• Problem to work on
The lines below starting at the line containing "Instruction: Click the green share icon" and ending at the line containing "This screenshot has width=822, height=633." are to be repeated exactly, with both ends kept and nothing else added.
━━━━━ Provided records
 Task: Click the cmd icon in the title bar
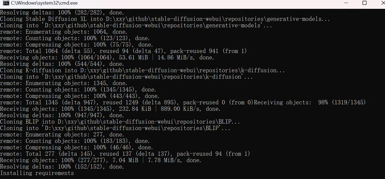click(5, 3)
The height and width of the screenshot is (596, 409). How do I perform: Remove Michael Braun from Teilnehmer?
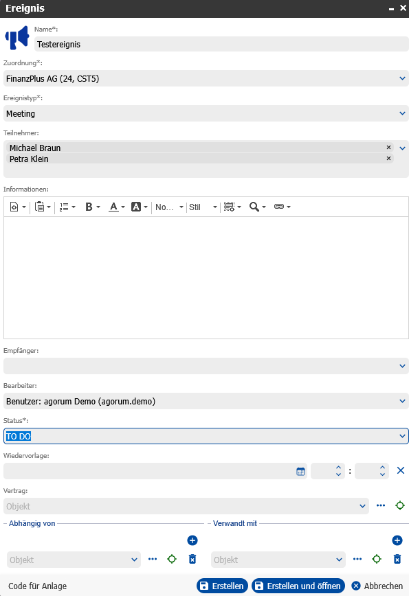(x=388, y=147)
━━━━━━━━━━
━━━━━ Provided records
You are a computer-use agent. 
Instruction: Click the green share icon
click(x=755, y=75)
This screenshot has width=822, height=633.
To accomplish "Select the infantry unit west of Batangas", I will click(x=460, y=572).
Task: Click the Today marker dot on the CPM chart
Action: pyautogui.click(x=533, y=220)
━━━━━━━━━━
• Response area
Instruction: Click the green share icon
click(x=755, y=75)
This screenshot has width=822, height=633.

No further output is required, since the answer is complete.